Anahí asegura que todo es un error: que meses antes de su aprehensión, ella viajó con su esposo al DF para ir a un concierto en el Foro Sol, donde conocieron a unas personas que se dedicaban al secuestro. Cuando su nuevos "amigos" fueron detenidos, señalaron a Anahí y a su esposo como cómplices con tal de reducir su condena.

La versión oficial cuenta que durante el arraigo, una mujer que posee varias carnicerías identificó a Anahí como su cuidadora en una casa de seguridad. Ella y su esposo acumularon 13 indagatorias por secuestros que ejecutaban como supuestos miembros de "La Familia Michoacana".

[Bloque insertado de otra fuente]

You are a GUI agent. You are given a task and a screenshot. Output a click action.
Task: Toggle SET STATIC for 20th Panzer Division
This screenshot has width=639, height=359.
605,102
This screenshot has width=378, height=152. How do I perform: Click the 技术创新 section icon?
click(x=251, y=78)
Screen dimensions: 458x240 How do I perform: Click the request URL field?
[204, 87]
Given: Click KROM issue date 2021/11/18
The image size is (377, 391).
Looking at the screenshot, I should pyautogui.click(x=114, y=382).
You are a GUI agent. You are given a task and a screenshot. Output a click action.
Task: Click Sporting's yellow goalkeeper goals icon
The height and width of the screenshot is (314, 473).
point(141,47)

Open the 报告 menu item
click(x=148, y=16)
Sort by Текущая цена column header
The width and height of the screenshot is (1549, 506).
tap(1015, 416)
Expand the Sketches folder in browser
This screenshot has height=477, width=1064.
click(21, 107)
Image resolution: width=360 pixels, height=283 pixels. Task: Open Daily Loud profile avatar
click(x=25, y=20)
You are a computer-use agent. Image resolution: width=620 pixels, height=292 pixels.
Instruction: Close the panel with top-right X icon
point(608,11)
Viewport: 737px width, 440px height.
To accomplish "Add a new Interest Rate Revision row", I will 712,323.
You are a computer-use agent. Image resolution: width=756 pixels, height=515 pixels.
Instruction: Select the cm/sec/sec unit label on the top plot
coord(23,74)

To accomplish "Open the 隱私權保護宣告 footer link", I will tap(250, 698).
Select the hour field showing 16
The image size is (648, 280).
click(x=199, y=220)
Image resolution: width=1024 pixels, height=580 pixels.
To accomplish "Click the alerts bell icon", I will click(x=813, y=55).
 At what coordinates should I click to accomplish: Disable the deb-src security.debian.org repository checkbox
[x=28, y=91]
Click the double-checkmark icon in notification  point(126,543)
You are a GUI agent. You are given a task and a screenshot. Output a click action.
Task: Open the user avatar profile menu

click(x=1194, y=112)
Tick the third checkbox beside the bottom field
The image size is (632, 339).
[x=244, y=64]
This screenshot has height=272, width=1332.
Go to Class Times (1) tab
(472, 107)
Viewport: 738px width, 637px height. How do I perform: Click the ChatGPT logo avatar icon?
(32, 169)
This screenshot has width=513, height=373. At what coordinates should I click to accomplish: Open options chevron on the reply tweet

"No es cierto, me 'pusieron. ¡Los verdaderos culpables están libres!", se desespera Anahí. Aunque insista en su inocencia, siete presidentes pasarán antes de que su sentencia por secuestro se agote.

Largo castigo

En las cárceles de la ciudad de México el secuestro cada vez adquiere más rasgos femeninos.

De acuerdo con datos de la Subsecretaría del Sistema Penitenciario del DF entregados a EL UNIVERSAL, esta es la estadística en ascenso: en 2010 había 140 reclusas por plagio; en 2011 la cifra creció a 148; en 2012 llegó a 189, y en 2013 se ubicó en 201.